“That means that I won’t,” said Yasha resolutely. “Get up, you fool,” said he, turning to the woman. “You hear what the master says. Go away at once.”
And with these words he hauled the unexpected guest away by the collar, and they both went quickly out of the room.
This was the only attempt Yasha made towards the state of matrimony. Each of us explained the affair to ourselves in our own way, but we never understood it fully, for whenever we asked Yasha further about it, he only waved his hands in vexation.

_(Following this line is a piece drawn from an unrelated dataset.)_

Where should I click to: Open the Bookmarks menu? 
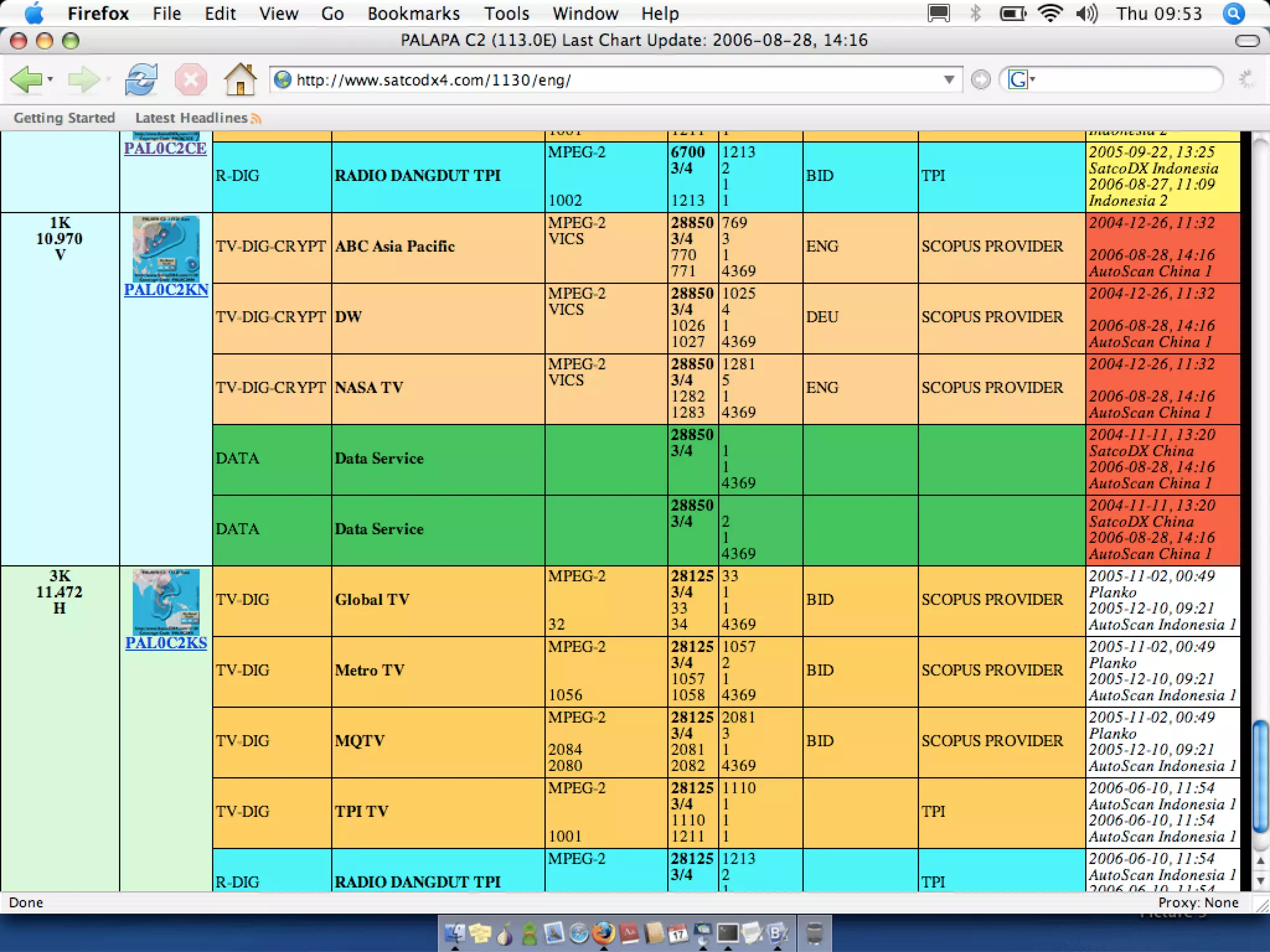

Still more mysterious and unexpected was his death. It happened so suddenly and enigmatically and had apparently so little connection with any previous circumstance in Yasha’s life that if I were forced to recount what happened I feel I couldn’t do it at all well. Yet all the same, I am confident that what I say really took place, and that none of the clear impression of it is at all exaggerated.
One day, in the railway station three versts from the village, a certain well-dressed young man, a passenger from one of the trains, hanged himself in a lavatory. Yasha at once asked my father if he might go and see the body.
Four hours later he returned and went straight into the dining-room—we had visitors at the time—and stood by the door. It was only two days after one of his drinking bouts and repentance in the shed, and he was quite sober.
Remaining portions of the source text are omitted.